Complex signals contain multiple frequencies which interact to produce intermodulation in all systems in which they travel. Our ear, together with our skull bones, is one of these systems. High frequencies intermodulate to the lower frequency range (for example, a 21kHz and a 22kHz tones can modulate down to 1kHz, well into our audible range). If we record and/or play a recording through a system with 20kHz limit, we miss those tones which should intermodulate into our ear and head, losing some of the original information content (that 1kHz tone which is part of the original signal, even if is produced into our body). Recording professionals may say that no microphone can capture frequencies higher than 40kHz, so this may state the real useful high frequency limit in the recording-playback chain. Even so, this means a minimum sampling frequency of 80kHz (according to Nyquist, the minimum sampling rate to accommodate a certain bandwidth is twice the bandwidth). Standards indicate 88.2 or 96kHz, with a usable bandwidth of 44.1 or 48kHz, respectively.

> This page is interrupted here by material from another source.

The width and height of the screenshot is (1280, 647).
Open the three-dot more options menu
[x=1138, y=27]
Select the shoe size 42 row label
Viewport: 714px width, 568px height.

But there is something more. It’s known by signal processing experts, and absolutely not popularized amongst music lovers, that converting an analog signal into a discrete-time one (as it happens when converting from analog to digital) destroys the phase information in the two top octaves of the resulting spectrum. In a CD-standard digital recording, all phase information are lost from 5.5kHz up to 22kHz, which is the highest frequency present in that recording. This affects mainly harmonics (very few fundamentals are available over 5kHz), disrupting the notes’s envelope. This may explain why different instrument of the same kind recorded on CD’s often sound very similar.

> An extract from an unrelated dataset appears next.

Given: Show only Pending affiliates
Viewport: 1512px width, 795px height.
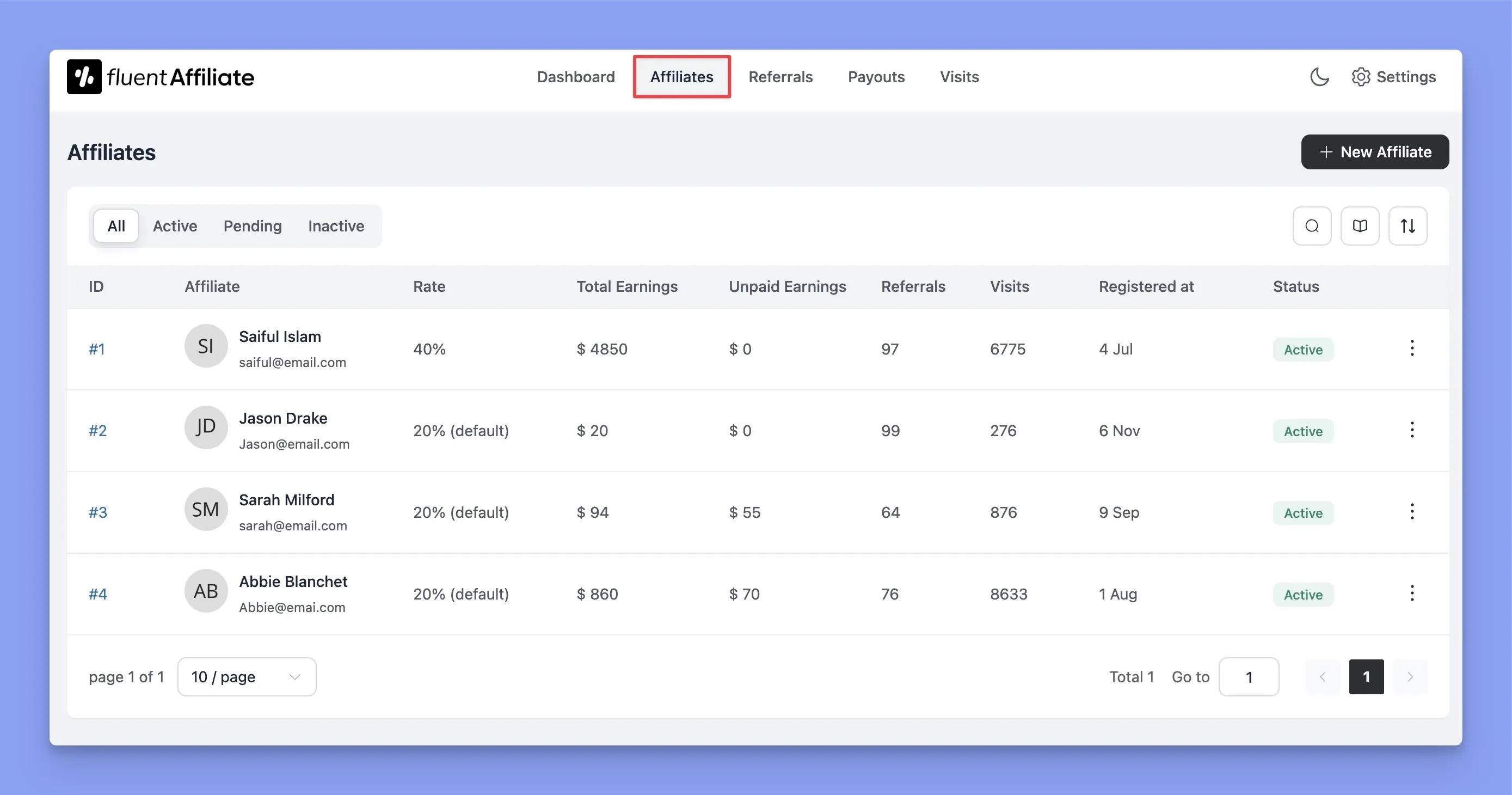Looking at the screenshot, I should pos(253,226).
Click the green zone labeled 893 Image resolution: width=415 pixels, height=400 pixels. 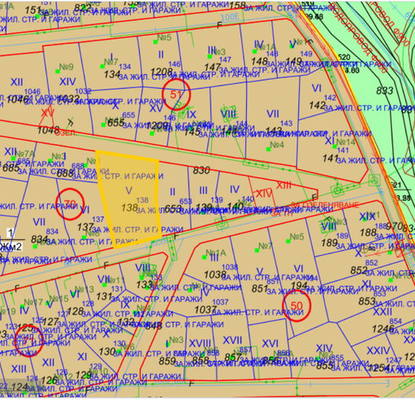[384, 90]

To raise the lower limit of the affected range to 20kHz, we need to record with a bandwidth at least 80kHz, so we need a sampling frequency at least 160kHz. Standards indicate 176.4 or 192kHz, for a usable band of 88.2kHz and 96kHz, respectively.

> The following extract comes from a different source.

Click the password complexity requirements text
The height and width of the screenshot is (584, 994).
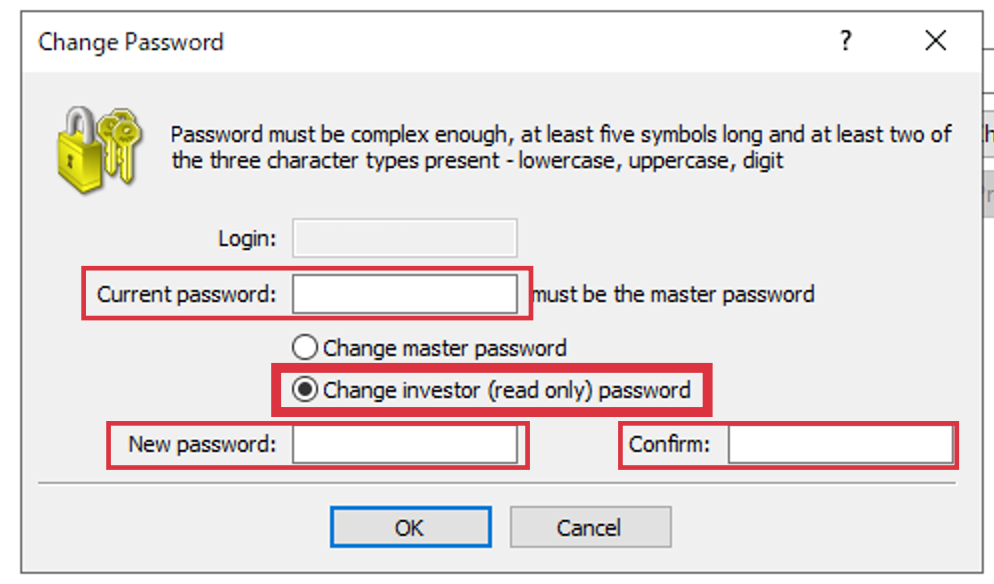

Then aliasing comes in. Aliasing is a phenomena due to sampling process which must be avoided in order to keep the original sound quality. The only way to do it is low-pass filtering the original analog signal before converting it into digital. This can be problematic when the signal’s upper frequency limit is very close to half the sampling frequency. In this case, a very steep filter (commonly called “brickwall”) is necessary, which is affected by a sever phase rotation down to audible frequencies. This is the case of the CD, in which the upper frequency limit (20kHz) is very close to half the sampling frequency (22.050kHz). In CD-like systems, at least 90dB attenuation must be obtained with a transition band of just 2kHz!
Using higher sampling frequencies means having a larger transition band, thus less steep filters and more gentle phase behaviour, affecting higher frequencies. A 24-bit, 192kHz system handling an audio signal with 20kHz bandwidth can use a transition band of 76kHz to attenuate at least 120dB. This means that a simple 10-pole filter is sufficient. Much better and easier to implement than a 200-poles filter used in CD-like systems! Even better, a 32-bit, 384kHz system may use a 7-pole filter, something which is very similar to the natural band limiting in analog systems.
High resolution is not marketing hype. It can help to make a digital system or device sound more similar to an analog one, provided users and experts keep in mind the real meaning and usefulness of having large bit depths and high sampling frequencies.